I’m really excited about this episode where we will speak with Kapil Surlaker, the vice president of engineering at LinkedIn. Kapil has been with LinkedIn for over 10 years and has played an instrumental role in shaping the data architecture that LinkedIn is built on top of. In this episode, we cover a wide range of topics surrounding data architecture from:
How metadata is captured and served up
Future-proofing the data architecture
The shift from on-prem to Azure
How LinkedIn monitors the quality of there data in real-time
Top 3 Value Bombs:
The importance of future-proofing your architecture
Data providers push metadata to a centrally stored location
Building in mechanisms to explain variance in key metrics
Below are the main data technologies discussed throughout the conversation:
Kafka – Open-source distributed event streaming platform, Kafka is used to process the telemetry data being generated from LinkedIn.
Espresso – Home-grown document-oriented NoSQL data storage system created about 10 years ago. Expresso serves the majority of traffic on LinkedIn.
Apache Gobbiln – Home-grown universal data ingestion framework for extracting, transforming, and loading large volumes of data from a variety of data sources. LinkedIn has open-sourced this.

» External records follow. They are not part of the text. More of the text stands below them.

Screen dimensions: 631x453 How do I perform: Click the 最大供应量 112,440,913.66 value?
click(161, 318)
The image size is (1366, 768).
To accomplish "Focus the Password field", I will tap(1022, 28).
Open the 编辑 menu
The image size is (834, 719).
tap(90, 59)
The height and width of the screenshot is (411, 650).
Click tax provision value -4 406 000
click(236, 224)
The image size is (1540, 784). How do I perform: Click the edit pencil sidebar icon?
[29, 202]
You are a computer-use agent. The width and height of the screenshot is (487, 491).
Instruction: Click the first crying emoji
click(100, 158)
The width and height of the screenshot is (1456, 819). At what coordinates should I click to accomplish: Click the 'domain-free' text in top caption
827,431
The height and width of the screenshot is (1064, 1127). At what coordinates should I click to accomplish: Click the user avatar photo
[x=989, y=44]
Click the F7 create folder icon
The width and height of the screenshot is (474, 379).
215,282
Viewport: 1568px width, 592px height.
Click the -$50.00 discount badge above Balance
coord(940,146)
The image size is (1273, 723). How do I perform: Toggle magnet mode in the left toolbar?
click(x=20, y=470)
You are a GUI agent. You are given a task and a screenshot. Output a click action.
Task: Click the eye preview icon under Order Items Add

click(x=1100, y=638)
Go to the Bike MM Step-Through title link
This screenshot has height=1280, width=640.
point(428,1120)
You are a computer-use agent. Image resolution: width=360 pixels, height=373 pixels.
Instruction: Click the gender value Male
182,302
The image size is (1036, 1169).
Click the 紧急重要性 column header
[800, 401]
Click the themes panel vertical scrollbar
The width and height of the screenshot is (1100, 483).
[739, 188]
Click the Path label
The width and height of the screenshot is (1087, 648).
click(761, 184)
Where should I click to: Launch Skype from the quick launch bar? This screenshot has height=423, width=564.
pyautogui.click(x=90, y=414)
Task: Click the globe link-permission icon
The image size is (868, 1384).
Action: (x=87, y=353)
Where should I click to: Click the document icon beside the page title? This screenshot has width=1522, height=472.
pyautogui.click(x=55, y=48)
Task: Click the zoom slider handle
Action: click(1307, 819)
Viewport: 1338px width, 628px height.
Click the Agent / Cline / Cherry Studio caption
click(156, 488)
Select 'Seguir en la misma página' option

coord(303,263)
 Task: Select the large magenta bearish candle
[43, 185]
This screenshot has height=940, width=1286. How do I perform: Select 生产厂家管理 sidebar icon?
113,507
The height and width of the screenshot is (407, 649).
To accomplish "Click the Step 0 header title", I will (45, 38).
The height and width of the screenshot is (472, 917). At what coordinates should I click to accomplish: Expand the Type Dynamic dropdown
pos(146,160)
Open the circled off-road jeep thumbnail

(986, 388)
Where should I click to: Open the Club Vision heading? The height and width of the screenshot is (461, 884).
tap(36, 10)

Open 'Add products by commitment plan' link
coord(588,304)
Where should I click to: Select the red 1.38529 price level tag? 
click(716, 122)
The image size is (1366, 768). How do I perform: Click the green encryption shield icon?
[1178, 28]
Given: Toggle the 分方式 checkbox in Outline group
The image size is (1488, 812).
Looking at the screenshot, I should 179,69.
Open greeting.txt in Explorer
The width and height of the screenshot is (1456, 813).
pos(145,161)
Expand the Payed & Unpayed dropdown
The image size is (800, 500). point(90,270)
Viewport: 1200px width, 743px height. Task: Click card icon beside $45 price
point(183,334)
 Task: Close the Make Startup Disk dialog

Hadoop HDFS – Datalake, as LinkedIn transitions to Azure they will be shifting off of HDFS to Azure Data Lake Service.
Apache Spark – Used for the majority of data transformation and machine learning. For deep learning, TensorFlow is used.
Apache Pinot -Home-grown real-time distributed OLAP datastore, that LinkedIn has open-sourced. Pinot is used to support searching on LinkedIn.
Graph DB’s – We did not dive into much detail here.
Presto – Distributed SQL query engine to queries on top of the HDFS data lake.
The below is a very high-level data architecture based on our conversation and the components discussed. There are many more layers and technologies.
Currently, this infrastructure is on-prem in data centers throughout the world. LinkedIn is in the process of shifting to Azure. They are having to pay more attention to the performance of the various components when they are migrating to the cloud since the current design has been optimized on-prem which has allowed for a high degree of flexibility and proximity of components.
How is LinkedIn future-proofing the architecture?
One method is LinkedIn has created an abstracted data access layer called DALI (Data Access at LinkedIn). This allows for changes to underlying datasets without affecting the consumer.
What’s the general architecture or approach to capturing and making metadata available?
LinkedIn open-sourced a homegrown system called DataHub in 2020. DataHub is a generalized metadata search and discovery tool. DataHub provides key information for more than a million datasets at LinkedIn and is accessed by more than 1,500 employees every week. Key features of DataHub include:
All metadata is centrally stored and served
The metadata capture follows a push model to gather the metadata. Dataset owners/producers send data to DataHub through an API or a Kafka Stream. Publishing of the metadata is decentralized and the responsibility falls on the dataset owners.
Consumers are able to identify who owns the data, where the data set originates, identify underlying sources in derived datasets, lineage, and many more attributes.
What are your top methods/processes to ensure high-quality data?
LinkedIn is very metric-driven and is capturing data about data to identify potential issues and causes. LinkedIn takes a 3 pronged approach to ensure the data being produced is high quality and remains that way:
Data Obseravaibility (Ability to detect when issues arise) – LinkedIn developed a tool called Data Sentinel, which automatically validates the quality of large-scale data in production environments. It’s checking to make sure that schemas are matching, data values match expectations, times of arrival meet expectations.
Root Cause Analysis (Ability to understand why the issue occurred) – When changes are found in metrics/data sets are you able to explain it? Could it be due to seasonality, a recent deployment, or something else? Linkedin developed a tool called ThirdEye that aims to solve that exact question. ThirdEye connects to a large number of data sources to gather information and learns over time to generate anomalies detection and tries to correlate/identify the root cause. ThirdEye was built on top of Pinot a distributed OLAP datastore that LinkedIn developed and recently open-sourced.
Prevention – If the root cause identified was due to a bug then creating a fix to mitigate the issue going forward.
How does LinkedIn enable strong collaboration among the various data stakeholders (producers and consumers)?
One of LinkedIn’s core principles is called #OneLinkedIn, where they “make every decision, big or small, with care.” This is the foundation that has enabled strong collaboration among the various teams.
To facilitate the change management of the various data changed across the organization, LinkedIn created a data user council. This user council met on a cadence and was an opportunity for IT to share changes ahead of time and receive feedback from the various stakeholders and an opportunity for them to contribute.
What were the biggest lessons learned through the development of your current architecture? While technology is a key component to their success, it was only made possible because of the large executive buy-in which facilitated strong collaboration between the different LOB’s.